Hepatitis B comes through blood and body secretions. Intimacy, dirty injections, and injuries lead the list of pathways. Hepatitis B can also be transmitted from mother to baby during birth, which is why babies are given the hepatitis B vaccine in their first days.

Half of infected adults have no hepatitis B symptoms. Some have symptoms similar to the hepatitis A symptoms, six weeks or six months after exposure. Unlike hepatitis A, hepatitis B infection can become chronic, causing chronic inflammation of the liver, cirrhosis, end-stage liver disease, liver cancer and death.

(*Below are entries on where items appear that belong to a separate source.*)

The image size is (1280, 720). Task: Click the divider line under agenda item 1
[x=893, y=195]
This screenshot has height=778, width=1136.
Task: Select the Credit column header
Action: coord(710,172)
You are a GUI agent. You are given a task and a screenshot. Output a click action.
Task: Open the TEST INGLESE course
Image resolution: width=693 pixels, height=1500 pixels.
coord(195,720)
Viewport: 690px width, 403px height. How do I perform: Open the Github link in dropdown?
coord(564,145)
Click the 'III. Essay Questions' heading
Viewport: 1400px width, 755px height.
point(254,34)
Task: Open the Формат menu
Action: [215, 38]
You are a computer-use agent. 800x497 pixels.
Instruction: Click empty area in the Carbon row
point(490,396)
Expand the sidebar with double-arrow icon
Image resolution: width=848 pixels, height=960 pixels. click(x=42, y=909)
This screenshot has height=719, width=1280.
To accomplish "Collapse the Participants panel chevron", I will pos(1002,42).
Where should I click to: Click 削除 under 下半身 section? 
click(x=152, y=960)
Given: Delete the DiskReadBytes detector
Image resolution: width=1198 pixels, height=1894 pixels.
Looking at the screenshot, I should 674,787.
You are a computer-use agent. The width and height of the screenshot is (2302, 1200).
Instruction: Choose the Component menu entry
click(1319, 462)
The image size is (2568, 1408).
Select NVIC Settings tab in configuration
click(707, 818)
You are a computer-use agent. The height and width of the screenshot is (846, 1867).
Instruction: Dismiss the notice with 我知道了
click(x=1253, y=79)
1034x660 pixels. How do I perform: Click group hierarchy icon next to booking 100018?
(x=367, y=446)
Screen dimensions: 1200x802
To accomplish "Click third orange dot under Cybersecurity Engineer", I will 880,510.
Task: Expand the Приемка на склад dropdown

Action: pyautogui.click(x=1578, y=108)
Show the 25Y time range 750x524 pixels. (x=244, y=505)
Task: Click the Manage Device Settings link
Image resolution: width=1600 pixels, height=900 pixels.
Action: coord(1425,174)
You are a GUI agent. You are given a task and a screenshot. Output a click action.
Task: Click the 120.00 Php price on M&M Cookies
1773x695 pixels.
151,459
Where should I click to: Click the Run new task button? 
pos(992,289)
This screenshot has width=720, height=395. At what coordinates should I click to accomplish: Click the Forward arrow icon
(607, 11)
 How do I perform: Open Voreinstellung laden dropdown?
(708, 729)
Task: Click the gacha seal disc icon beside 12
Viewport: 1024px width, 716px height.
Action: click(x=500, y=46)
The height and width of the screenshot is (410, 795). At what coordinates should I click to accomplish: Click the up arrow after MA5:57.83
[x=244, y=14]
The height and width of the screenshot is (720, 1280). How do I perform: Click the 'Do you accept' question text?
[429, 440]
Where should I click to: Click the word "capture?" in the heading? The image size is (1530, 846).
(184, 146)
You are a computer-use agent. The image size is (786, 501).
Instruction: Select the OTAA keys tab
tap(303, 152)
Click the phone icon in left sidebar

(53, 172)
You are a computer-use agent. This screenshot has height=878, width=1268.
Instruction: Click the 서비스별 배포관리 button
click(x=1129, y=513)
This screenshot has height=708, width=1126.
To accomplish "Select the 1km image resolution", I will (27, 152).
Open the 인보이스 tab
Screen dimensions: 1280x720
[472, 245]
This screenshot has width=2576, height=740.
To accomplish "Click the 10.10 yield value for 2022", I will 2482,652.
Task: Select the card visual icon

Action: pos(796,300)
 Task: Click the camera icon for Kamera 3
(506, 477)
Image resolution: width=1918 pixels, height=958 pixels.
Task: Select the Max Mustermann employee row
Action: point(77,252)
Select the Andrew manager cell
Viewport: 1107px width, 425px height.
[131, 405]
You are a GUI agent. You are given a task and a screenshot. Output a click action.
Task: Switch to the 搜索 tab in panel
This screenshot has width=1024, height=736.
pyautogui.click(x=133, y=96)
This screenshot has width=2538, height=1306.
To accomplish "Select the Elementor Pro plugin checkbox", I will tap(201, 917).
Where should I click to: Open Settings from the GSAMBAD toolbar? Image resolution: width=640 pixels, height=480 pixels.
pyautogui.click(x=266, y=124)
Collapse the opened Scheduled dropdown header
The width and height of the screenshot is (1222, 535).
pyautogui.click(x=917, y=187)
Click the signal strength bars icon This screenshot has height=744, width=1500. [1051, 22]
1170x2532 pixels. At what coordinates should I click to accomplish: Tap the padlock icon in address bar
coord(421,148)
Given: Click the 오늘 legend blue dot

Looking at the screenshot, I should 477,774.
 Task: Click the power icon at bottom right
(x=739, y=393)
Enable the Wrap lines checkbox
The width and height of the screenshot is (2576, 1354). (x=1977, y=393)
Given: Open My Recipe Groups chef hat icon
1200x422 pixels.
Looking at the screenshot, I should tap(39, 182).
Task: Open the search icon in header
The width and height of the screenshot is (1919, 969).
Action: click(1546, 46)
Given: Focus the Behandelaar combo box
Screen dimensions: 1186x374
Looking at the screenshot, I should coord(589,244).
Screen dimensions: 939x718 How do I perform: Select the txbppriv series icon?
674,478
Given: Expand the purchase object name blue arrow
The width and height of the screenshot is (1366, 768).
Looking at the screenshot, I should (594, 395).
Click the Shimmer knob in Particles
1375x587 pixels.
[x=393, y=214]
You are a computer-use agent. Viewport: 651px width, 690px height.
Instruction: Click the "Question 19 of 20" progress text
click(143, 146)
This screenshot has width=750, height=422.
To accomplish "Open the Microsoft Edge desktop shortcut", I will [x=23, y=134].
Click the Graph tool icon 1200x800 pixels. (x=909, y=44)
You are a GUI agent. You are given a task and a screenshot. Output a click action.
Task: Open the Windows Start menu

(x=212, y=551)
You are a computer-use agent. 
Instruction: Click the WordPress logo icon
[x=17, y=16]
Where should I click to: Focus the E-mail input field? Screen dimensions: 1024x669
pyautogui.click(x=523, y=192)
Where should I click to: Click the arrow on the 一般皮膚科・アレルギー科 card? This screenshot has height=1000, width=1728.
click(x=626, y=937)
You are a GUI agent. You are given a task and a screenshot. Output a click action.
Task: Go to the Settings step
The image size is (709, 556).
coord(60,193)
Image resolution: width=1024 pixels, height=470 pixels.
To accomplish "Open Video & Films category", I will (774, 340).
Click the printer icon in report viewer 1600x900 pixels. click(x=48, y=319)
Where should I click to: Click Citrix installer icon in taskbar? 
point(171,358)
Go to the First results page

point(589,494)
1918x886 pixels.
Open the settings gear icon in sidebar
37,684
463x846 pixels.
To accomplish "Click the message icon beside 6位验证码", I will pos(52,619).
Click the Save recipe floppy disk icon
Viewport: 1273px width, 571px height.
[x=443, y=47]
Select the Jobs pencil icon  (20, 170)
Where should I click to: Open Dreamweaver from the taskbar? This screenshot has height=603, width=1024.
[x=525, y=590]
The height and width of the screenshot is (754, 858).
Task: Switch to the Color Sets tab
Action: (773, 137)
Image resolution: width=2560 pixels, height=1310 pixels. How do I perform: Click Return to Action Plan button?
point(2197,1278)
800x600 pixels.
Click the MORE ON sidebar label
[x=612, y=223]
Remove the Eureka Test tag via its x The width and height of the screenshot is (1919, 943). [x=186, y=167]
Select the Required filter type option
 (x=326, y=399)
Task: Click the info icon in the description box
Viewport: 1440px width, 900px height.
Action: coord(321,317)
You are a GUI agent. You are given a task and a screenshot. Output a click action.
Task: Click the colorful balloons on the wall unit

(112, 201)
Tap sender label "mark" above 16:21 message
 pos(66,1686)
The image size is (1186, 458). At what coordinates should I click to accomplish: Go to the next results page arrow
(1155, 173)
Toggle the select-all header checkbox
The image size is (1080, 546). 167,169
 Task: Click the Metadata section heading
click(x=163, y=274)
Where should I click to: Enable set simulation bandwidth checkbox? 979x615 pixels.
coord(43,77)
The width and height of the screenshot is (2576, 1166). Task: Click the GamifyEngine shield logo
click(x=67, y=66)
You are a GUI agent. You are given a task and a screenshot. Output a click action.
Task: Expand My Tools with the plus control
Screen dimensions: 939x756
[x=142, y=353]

You can be vaccinated for both hepatitis A and B, with separate or combined immunizations. We still do not have a vaccine for hepatitis C. The good news is that hepatitis B vaccinations have become routine for children since 1991, so young adults and children are likely to be protected. Health workers who are frequently exposed to blood are routinely offered the hepatitis B vaccine. With the broad use of the vaccine, hepatitis B infections have declined more than 80 percent. But many adults remain unimmunized and at risk.

Hepatitis C is also spread by blood. It is the most common chronic infection spread by blood in the United States. Hepatitis C can cause a mild infection that lasts only a few weeks, but more commonly, it damages the liver and causes lifelong illness. Hepatitis C can go undetected for years. Sixty to 70 percent of persons with new hepatitis C infections have no symptoms or have mild symptoms. As many as 85 percent of those infected with hepatitis C can develop chronic liver disease. Hepatitis C can be detected by a blood test.

So how do you protect yourself? Being as healthy as possible gives you the best fighting chance against any infection. Routine checkups and blood tests can detect an infection you don’t know you have.